J) CONCLUSION & COMMENTS
The decision squarely aligns statutory causation with commercial mechanics. By recognising two independent sales and yet attributing causation of entry to the upstream manufacturer’s sale into the warehouse, the Court carefully avoids both extremes: it neither collapses the chain into a single inseverable sale nor immunises upstream dealers via the presence of a State intermediary. The warehouse architecture—demand notes, NOCs, PNB deposits, batch-wise tracking, and transport permits—demonstrated a robust institutional canalisation, but Section 2(3)’s deeming clause and Section 3(1)(a)’s breadth ensured that the first sale in the chain triggered entry for tax purposes. On machinery, the ruling provides welcome clarity: Section 14 remains a dependable default mechanism; Section 3B may create a special regime, but silence under 3B is not a legislative veto. From a policy lens, the outcome discourages forum shopping on collection mechanics and stabilises revenue certainty in sectors with State canalisation. It also implicitly endorses that indirect tax administration should track movement-causation rather than formalistic labels of who issues the last invoice before retail. For industry, the message is to model pricing and pass-through anticipating entry tax liability at the point of first local-area movement occasioned by their sale, unless the legislature expressly fashions a different collection pivot through a notified special mechanism.
K) REFERENCES
a. Important Cases Referred
i. Coffee Board, Bangalore v. Joint Commercial Tax Officer, Madras & Anr., [1969] 3 SCC 349—definition of “occasion” as “to cause”; applied to causation analysis. Quoted: “the sale which is to be regarded as exempt is a sale which causes the export to take place or is the immediate cause of the export.”

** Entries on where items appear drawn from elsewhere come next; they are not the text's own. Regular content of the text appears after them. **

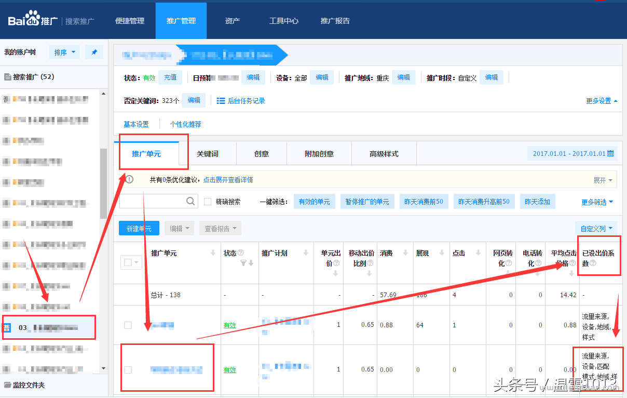
Task: Switch to the 关键词 tab
Action: point(207,154)
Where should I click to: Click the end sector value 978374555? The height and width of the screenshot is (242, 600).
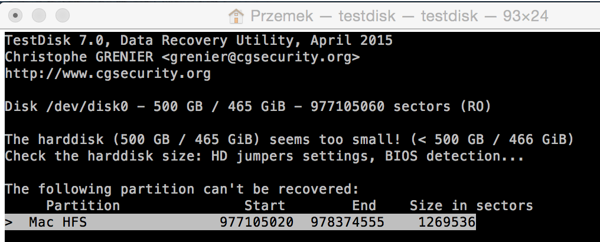click(347, 222)
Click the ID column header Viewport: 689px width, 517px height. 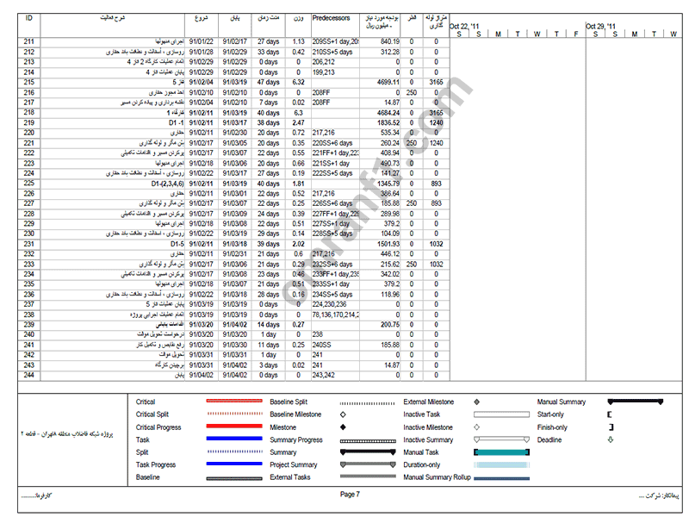[x=29, y=17]
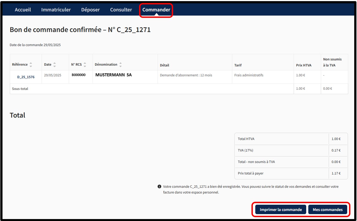Open the Immatriculer menu item
Viewport: 357px width, 221px height.
(56, 10)
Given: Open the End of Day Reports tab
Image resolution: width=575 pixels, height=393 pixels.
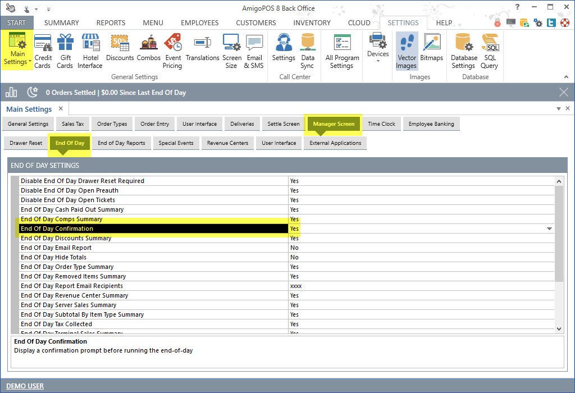Looking at the screenshot, I should [121, 143].
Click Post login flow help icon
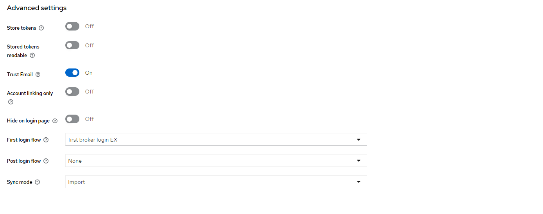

ii. State of Karnataka v. Azad Coach Builders Pvt. Ltd. & Anr., (2010) 9 SCC 524—inseverable link test; occasioning export; adopted to read “cause/occasion” in entry context. Quoted extract at para 27.
iii. K. Gopinathan Nair & Ors. v. State of Kerala, (1997) 10 SCC 1—principles summarising when canalised transactions disrupt unity into two independent sales.

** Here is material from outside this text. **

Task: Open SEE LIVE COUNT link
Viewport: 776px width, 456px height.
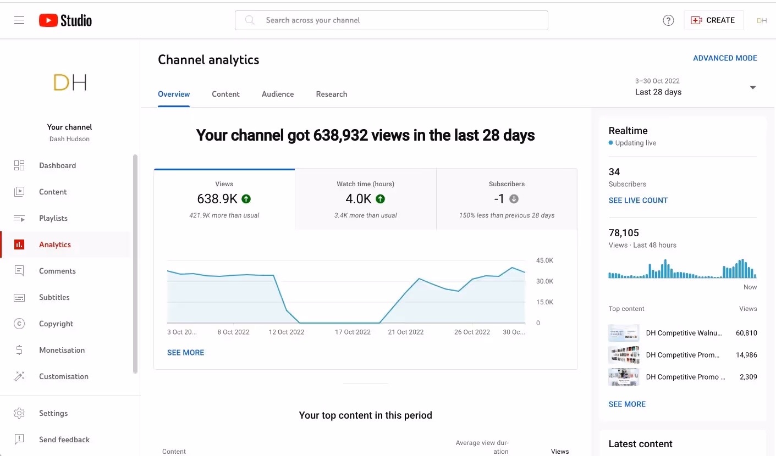Action: 638,200
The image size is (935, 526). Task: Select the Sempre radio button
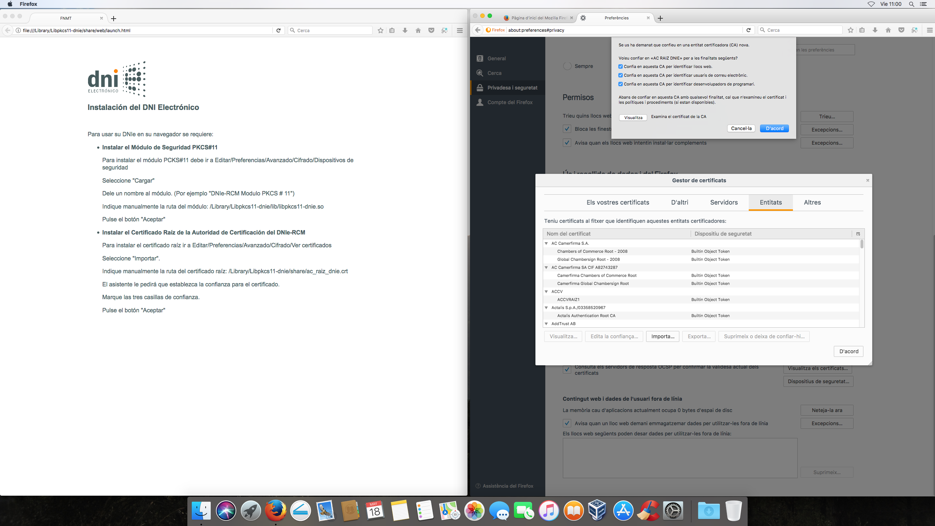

iv. Hyderabad Industries Ltd. v. Union of India & Ors., (2000) 1 SCC 718—applied on course of import and transactional unity; cited.
v. Kerala State Warehousing Corpn. v. State of Kerala, (2005) 10 SCC 142—relied on for canalising/intermediary analysis.
vi. A.G. Varadarajulu & Anr. v. State of T.N. & Ors., (1998) 4 SCC 231; Union of India v. G.M. Kokil, 1984 Supp SCC 196—non-obstante construction sustaining Section 14 despite Section 3B.
vii. M/s Bhagatram Rajeevkumar v. Commissioner of Sales Tax, M.P. & Ors., 1995 Supp (1) SCC 673—held inapplicable; distinguished.
b. Important Statutes Referred
i. Madhya Pradesh Sthaniya Kshetra Me Mal Ke Pravesh Par Kar Adhiniyam, 1976—Section 3(1)(a); Sections 2(1)(aa), 2(1)(b), 2(3); Section 14; Section 3B.
ii. Madhya Pradesh VAT Act, 2002—Section 2(i) (dealer); interlink via Section 14 of Entry Tax Act.
iii. M.P. Foreign Liquor Rules, 1996—Rule 14(1) on Transit Pass for movement to warehouse.
iv. The Madhya Pradesh Entry Tax (Amendment) Act No. 9 of 2007—added IMFL and beer to Schedule II at 2%.